Profiling Node.js Applications
Imagine your application is running smoothly, but suddenly, you notice a high load with CPU usage spiking to 95% or even 100%. This is often an indication of CPU-bound tasks in your Node.js application.
CPU-bound tasks require substantial processing power and can't be easily shifted to other resources, such as I/O operations. These tasks include intensive calculations, image/video processing, cryptographic operations, and machine learning inference.
To find out the culprit code and fix the high CPU usage, you'll need to profile your application. This guide will explore some tools and techniques for profiling Node.js applications.
Let's get started!
Prerequisites
Before you dive in, ensure you have the following:
- The latest version of Node.js and npm installed on your machine.
- Familiarity with building basic applications using Node.js.
Step 1 — Downloading the demo project
To demonstrate how to profile an application, you'll work with a Node.js project that uses a Fastify server. This server includes an endpoint that allows users to register by submitting a password. The server hashes the password with a randomly generated salt for secure storage.
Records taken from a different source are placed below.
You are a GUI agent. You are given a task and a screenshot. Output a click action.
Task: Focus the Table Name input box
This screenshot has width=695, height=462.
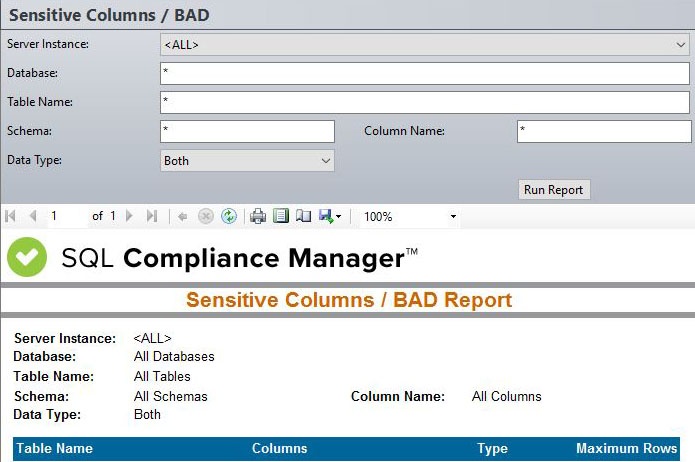coord(424,102)
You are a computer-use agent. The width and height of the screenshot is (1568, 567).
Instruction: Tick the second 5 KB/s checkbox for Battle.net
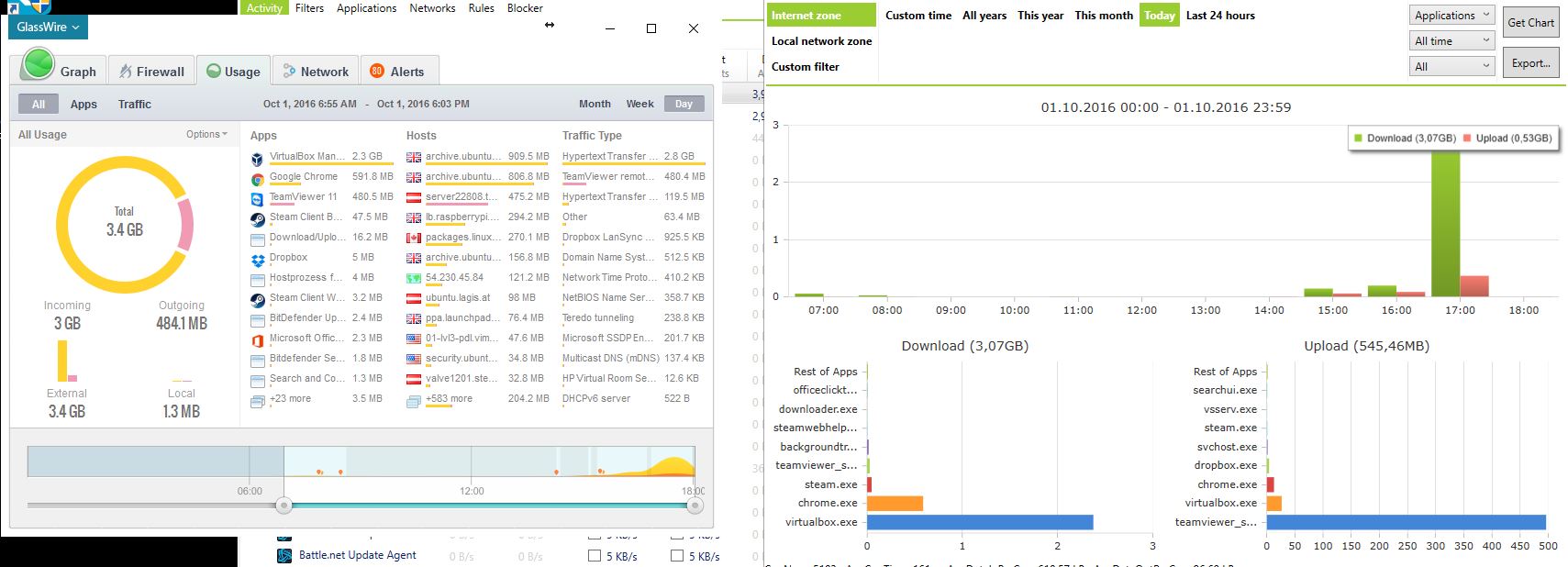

The hashing process is CPU-bound, often resulting in high CPU usage.
Begin by cloning the following repository to your machine with the following command:
git clone https://github.com/betterstack-community/nodejs-profiler-demo.git
Next, navigate to the newly created directory:
cd nodejs-profiling-demo
Install dependencies, including Fastify (a web framework) and Autocannon (a load-testing tool), by running the following command:
npm install
After installing dependencies, launch the development server:
node index.js
You should see the following output:
server listening on 3000
Open another terminal to test the server:
curl -X POST -H "Content-Type: application/json" -d '{"password":"userPassword123"}' http://localhost:3000/register
Upon running the command, you will receive a response that looks similar to this but with different values:
{"salt":"c2f1e60a8d47afed730eb7f3d84b7e39","hashedPassword":"4f9f64c8c631418c46392faa46f4ea2f247e1216fbec302ca49af3add4d5e9428f7ae9e07c716038082e14aaf7d01eac62f0d2820eabf79e398426720c819e13"}
The password is hashed for secure storage instead of being stored directly in a database; the application merely logs it.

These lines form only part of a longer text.